But it seems that the people at Microsoft have learned their lesson. With one glaring exception (which I’ll get to), this year’s puzzles were all pretty decent, and some of them were even good. A few of them I was able to backsolve — and was the only person at Michigan who seemed aware of this concept. One of the members of the “ground crew” (Microsoft employees who are physically on the campus and distribute the puzzles and make sure we’re having fun) was amazed that I had “thought of it.” I had to explain to him that it’s a tried and true method for long hunts.
There were 20 lower level puzzles, of which we solved 16, and one ridiculously long meta puzzle of which we finished about 40%. (The length of the meta puzzle was something that even the groundcrew complained about at the after meeting — only one team (from MIT) solved it.) My favorite were the following (puzzles are in pdf format — I’ll try to avoid spoiling the answers for those who want to try solving them):

  • Granera Parsley All Star Game (solution) — This was my fastest solve by far. When the puzzle came out, Sam was looking at it first and said, “Does anyone know how to read a baseball scorecard?” And I took the puzzle from him and solved it in about five minutes, earning us three bonus points for being the first to solve it amongst all teams.

▶ SOURCE DATA
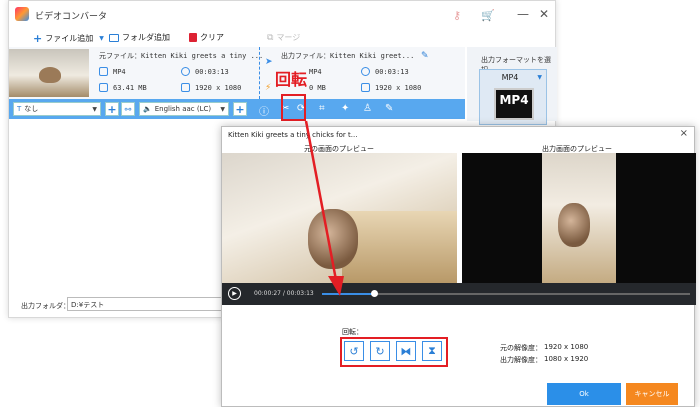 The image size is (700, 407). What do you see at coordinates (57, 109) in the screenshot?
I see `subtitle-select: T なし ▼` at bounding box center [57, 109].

--

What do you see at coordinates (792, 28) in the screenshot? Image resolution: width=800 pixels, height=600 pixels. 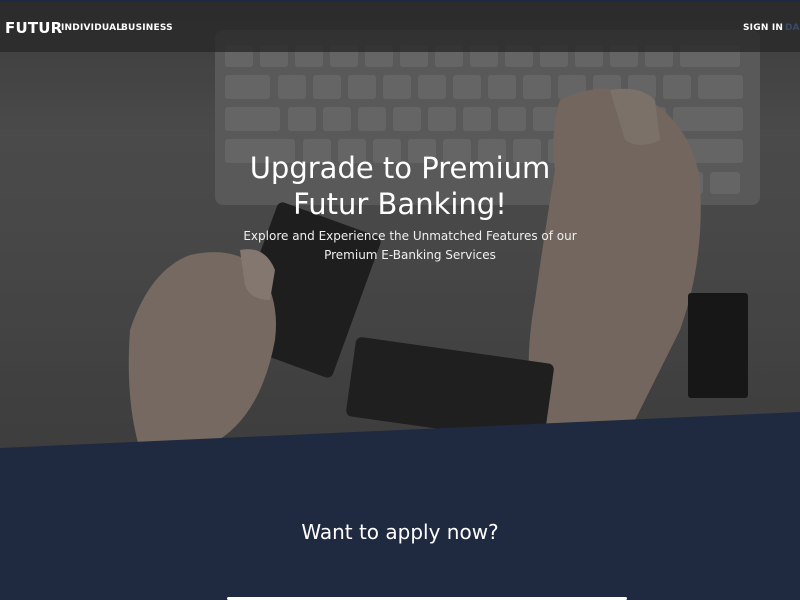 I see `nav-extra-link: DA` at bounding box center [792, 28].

▶ THINGS TO DO
1. Do statements (a), (b), and (c) agree with the puzzle hunt post? Answer yes or no for each and quote the words of the post that decide it.
(a) The team solved all 20 lower level puzzles.
(b) Only one team solved the meta puzzle.
(c) The Granera Parsley All Star Game puzzle took about an hour to solve.
2. Continue the puzzle hunt post from the point where it ends.

▶ EXERCISE RESPONSES
1.
(a) No: "There were 20 lower level puzzles, of which we solved 16"
(b) Yes: "only one team (from MIT) solved it"
(c) No: "solved it in about five minutes"

2.
  • Elementary, My Dear Watson (solution) — I didn’t solve this one quite as fast, but it was enjoyable from start to finish.
  • Mangled Works (solution) — Without giving away the twist, this was one of the few puzzles that our team actually solved as a group. Our “a-ha” moment came as a result of off-handed comments made by each one of us, at least one of which (mine) wasn’t intended to be a serious suggestion. That’s not to say that it was a great leap in logic — just that when I corrected Aubrey about a pop culture reference, I never thought it would lead to the solution until Sam combined it with something Tony said.
  • Don’t Drink and Derive (solution) — Just a simple, clean puzzle.
  • Sudoku (solution) — There are better Sudoku variations out there, but we did get a bonus point on this puzzle for solving it third fastest, so I should probably list it as one of my “favorites.”

And the glaring exception that I said I’d get back to? Avoid the Sharks (solution) — which really ought to be Avoid This Puzzle And Just Backsolve It, which is what we wound up doing. Because I disliked this puzzle so much, I’m just going to ruin it for you so you don’t waste any time on it. It’s a broken connect the dots puzzle, in which the connected whales supposedly spell “PODS” (which is questionable) and you have to recognize that the whales are orcas to get “ORCA PODS.” This was by far the poorest puzzle of the hunt, from start to finish, and the only one that I truly disliked from every point of view.